Baruch Schick of Shklov (1744–1808) was a Polish–Lithuanian-born rabbi, author, scholar, talmudist, physicist, and scientist. He is famous for having translated many scientific works into Hebrew upon the request of the Vilna Gaon. He wrote about topics ranging from medicine to hygiene, and was known as one of the many pioneers of the Haskalah movement (Jewish Age of Enlightenment). He served as a dayan in the communities of Minsk and Slutsk throughout his life. Baruch descended from the famous Jewish families of Schick and Ginzberg. He was acknowledged as the first Jew to translate from English to Hebrew.

== Early life (1744–1764) ==
Baruch ben Jacob Schick was born in 1744 in the town of Shklov. His father served as the rabbi there. His uncle, Arye Leib Ginzberg was one of the foremost halakhists of his generation. In fact, much of Schick's family consisted of some of the great rabbinic scholars in Byelorussia. At a young age, he began to follow the path of his ancestors, and study the Talmud under his father's guidance.

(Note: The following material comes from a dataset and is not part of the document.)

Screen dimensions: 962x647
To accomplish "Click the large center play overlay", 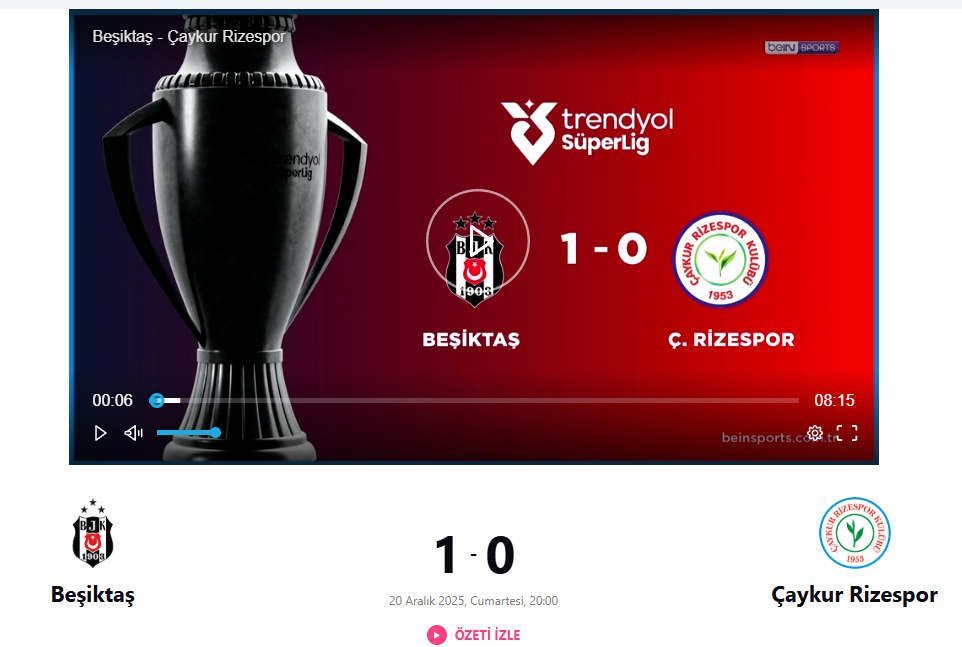I will [478, 241].
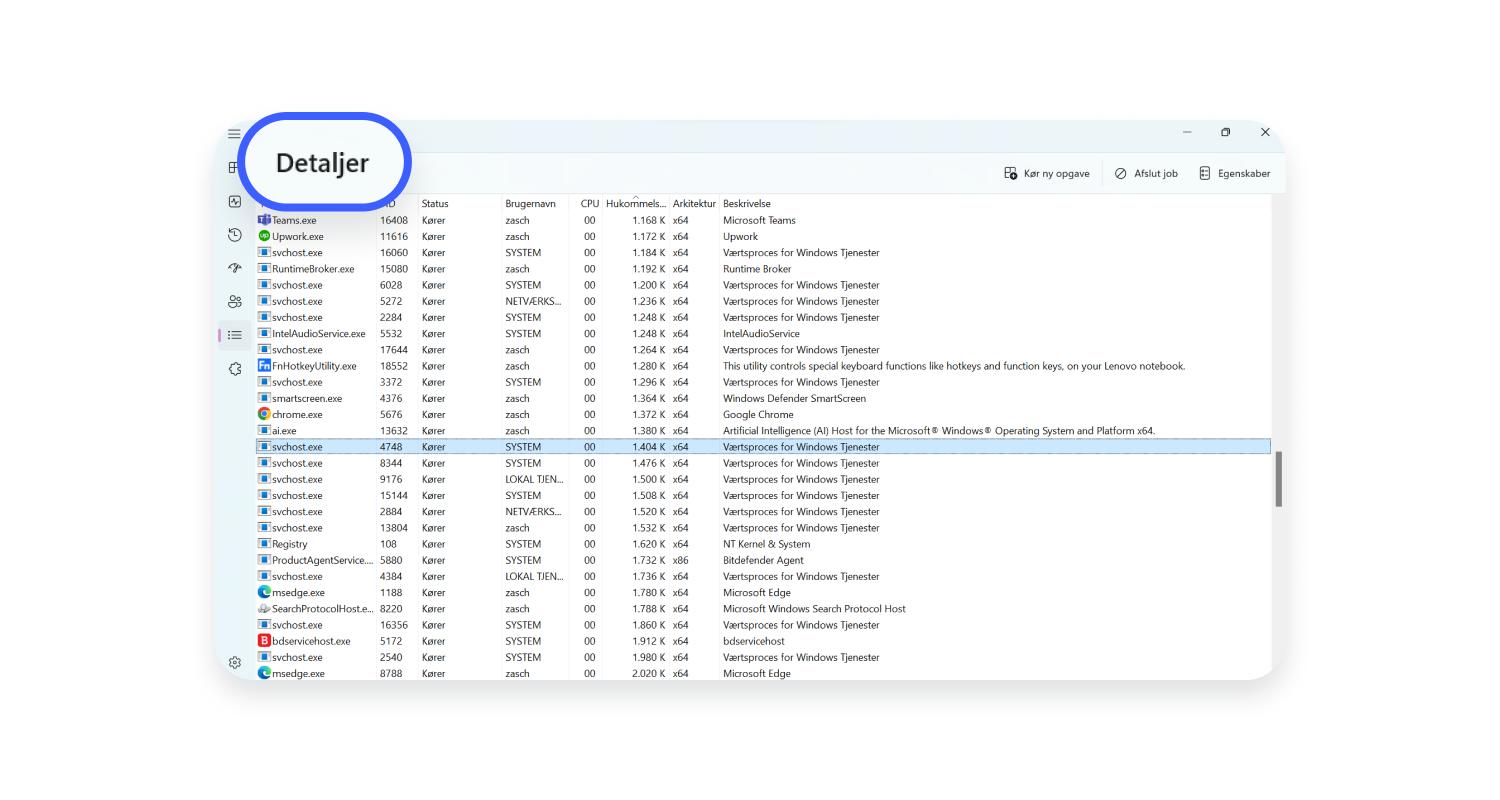Select the Details list icon in the sidebar
This screenshot has width=1500, height=800.
(x=235, y=335)
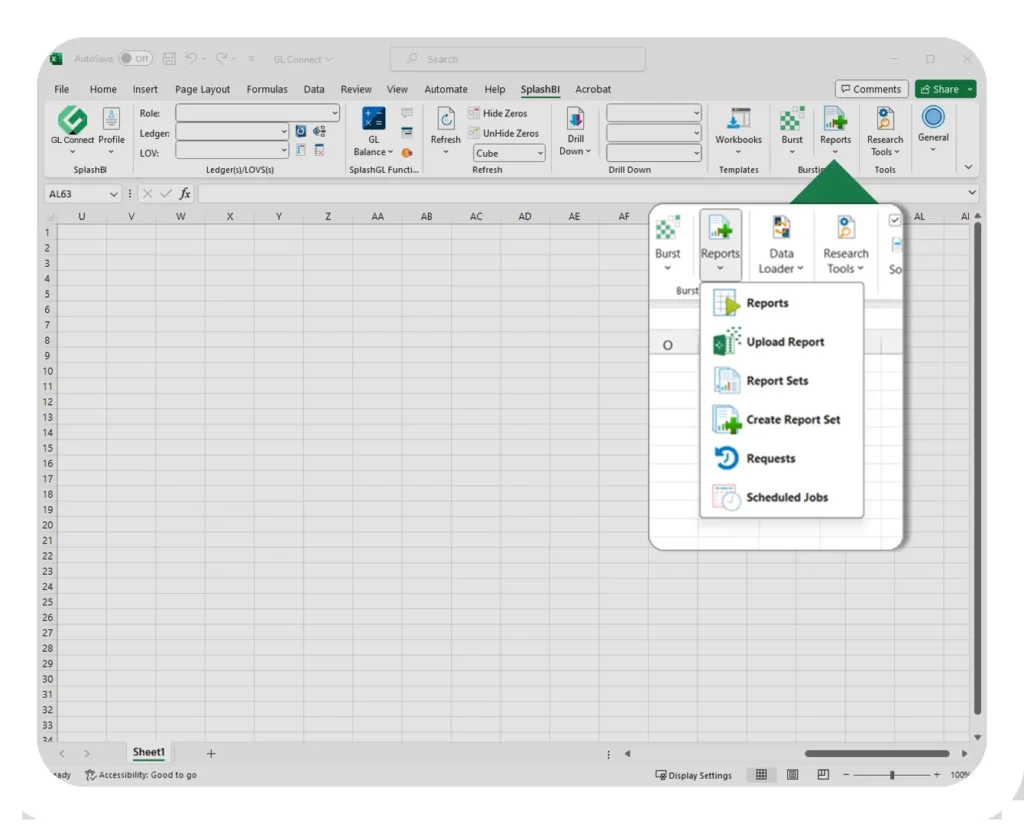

Later in 1760, Schick moved to the city of Minsk and joined the elite society of shivah keru'im, reserved for only the leaders of the community and scholars. There, he worked his way up the hierarchy of the society. Eventually in 1764, Schick was given ordination by the Rabbi Avraham ben David Katzenellenbogen. He later served as a dayan in Minsk.

While he was in Minsk, he gained a desire for learning.

== Interest in the Sciences ==
When Schick was a young boy, he developed a fascination of the sciences. According to his second written testimony written in Berlin, "When I was still in the home of my father, the famous rabbi and scholar, and we used to study together the Talmud with the commentaries of Rashi, Tosafot, and codes, day and night, my soul longed to lift up the crown of Israel, and to translate books into the Hebrew language on every discipline and science. But the vicissitudes of time overtook me, and these thoughts of mine came to an end...due to my dislocation from one home to another, and from one city to another."

He was a defender of the importance of scientific knowledge and gives the biblical example of Joshua using geometry to divide up the tribes.

After Schick moved to Minsk, he began to write Hebrew books on science.